● **About this exercise**
In the text on fat-soluble vitamins, which active form of vitamin A handles gene regulation?

● **Text segment**
Figure: Fat-Soluble Vitamins — Overview
Unlike water-soluble vitamins, they are NOT readily excreted — so toxicity (hypervitaminosis) is possible with excessive supplementation. This is especially important for Vitamins A and D.
Absorption pathway: Dietary fat + fat-soluble vitamins → emulsified by bile salts → micelles in jejunum → absorbed into enterocytes → incorporated into chylomicrons → transported via lymphatics → systemic circulation.
Vitamin A — Vision, Immunity, and Cell Differentiation
Vitamin A exists in three active forms:
- Retinol (alcohol form — transport in blood)
- Retinal (aldehyde — visual cycle; chromophore)
- Retinoic acid (acid — gene regulation via nuclear receptors)

● **Records provided**

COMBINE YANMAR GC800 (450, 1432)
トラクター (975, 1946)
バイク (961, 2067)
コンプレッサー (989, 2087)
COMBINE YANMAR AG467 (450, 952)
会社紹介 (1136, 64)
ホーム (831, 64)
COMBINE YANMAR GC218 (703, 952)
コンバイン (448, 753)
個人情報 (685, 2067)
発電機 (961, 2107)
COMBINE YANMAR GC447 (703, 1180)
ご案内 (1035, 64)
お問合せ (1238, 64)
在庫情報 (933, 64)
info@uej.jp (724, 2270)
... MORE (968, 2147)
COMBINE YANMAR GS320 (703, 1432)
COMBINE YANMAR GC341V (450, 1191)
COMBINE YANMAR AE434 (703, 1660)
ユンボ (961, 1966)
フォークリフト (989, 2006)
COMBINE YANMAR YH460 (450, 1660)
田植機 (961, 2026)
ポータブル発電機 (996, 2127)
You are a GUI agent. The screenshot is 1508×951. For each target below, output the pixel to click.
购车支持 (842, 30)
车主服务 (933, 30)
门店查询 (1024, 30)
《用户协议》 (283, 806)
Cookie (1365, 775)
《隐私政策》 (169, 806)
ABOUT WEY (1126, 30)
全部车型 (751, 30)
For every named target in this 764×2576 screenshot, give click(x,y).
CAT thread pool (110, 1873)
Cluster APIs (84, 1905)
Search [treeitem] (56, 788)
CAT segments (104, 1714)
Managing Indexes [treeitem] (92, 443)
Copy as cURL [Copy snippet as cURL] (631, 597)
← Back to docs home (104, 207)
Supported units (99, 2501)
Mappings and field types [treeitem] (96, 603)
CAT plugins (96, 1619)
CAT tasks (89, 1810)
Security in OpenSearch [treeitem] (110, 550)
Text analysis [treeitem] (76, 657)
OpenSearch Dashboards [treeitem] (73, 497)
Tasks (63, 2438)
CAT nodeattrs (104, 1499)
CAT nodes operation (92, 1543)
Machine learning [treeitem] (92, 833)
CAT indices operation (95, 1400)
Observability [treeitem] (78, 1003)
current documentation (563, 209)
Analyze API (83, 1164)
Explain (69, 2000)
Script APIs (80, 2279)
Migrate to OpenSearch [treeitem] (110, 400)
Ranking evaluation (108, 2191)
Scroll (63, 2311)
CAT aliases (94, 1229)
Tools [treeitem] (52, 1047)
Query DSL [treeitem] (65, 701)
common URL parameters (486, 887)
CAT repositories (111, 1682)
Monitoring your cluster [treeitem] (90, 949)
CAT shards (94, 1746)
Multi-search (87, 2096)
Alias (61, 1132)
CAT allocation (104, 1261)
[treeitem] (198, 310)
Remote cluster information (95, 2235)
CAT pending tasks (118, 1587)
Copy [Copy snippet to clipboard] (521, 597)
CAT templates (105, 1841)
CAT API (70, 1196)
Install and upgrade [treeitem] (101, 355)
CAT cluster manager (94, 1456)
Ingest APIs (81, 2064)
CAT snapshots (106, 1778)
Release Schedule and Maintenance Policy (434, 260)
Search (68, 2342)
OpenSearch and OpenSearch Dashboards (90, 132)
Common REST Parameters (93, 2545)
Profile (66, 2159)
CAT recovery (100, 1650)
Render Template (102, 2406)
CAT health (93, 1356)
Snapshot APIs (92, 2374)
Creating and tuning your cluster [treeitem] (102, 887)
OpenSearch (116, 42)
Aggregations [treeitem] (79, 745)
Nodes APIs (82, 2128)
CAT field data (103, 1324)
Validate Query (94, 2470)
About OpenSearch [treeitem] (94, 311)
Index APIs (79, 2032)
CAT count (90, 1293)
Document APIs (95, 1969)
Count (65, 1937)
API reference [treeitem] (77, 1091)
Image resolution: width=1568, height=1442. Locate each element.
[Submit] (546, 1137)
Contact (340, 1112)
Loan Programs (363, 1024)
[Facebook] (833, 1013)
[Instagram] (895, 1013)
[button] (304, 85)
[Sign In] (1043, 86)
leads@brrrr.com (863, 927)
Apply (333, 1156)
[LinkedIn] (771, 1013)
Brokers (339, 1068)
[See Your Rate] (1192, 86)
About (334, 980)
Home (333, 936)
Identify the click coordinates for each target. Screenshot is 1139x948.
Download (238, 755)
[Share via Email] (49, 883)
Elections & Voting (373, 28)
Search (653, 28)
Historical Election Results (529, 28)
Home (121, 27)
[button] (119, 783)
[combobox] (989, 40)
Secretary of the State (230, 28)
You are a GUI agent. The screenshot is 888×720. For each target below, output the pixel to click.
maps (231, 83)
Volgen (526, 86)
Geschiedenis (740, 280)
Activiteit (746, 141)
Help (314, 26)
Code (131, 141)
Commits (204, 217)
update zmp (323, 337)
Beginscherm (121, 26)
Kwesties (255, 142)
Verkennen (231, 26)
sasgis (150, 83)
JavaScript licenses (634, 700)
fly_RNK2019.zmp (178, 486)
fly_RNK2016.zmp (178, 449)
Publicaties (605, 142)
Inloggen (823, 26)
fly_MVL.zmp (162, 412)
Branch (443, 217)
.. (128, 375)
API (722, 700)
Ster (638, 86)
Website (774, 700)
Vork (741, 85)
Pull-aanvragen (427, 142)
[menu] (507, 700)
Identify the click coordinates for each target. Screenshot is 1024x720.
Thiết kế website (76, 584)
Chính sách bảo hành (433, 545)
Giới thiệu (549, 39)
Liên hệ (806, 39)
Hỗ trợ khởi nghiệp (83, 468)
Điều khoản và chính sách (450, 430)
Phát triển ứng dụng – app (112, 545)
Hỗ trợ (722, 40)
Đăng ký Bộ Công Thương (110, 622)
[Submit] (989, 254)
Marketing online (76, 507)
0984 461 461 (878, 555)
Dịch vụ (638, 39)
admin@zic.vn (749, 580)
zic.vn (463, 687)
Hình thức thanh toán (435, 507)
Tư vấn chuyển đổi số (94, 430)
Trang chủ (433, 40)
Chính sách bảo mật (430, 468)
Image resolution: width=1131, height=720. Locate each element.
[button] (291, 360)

● **Exercise answer**
Retinoic acid, which regulates genes through nuclear receptors.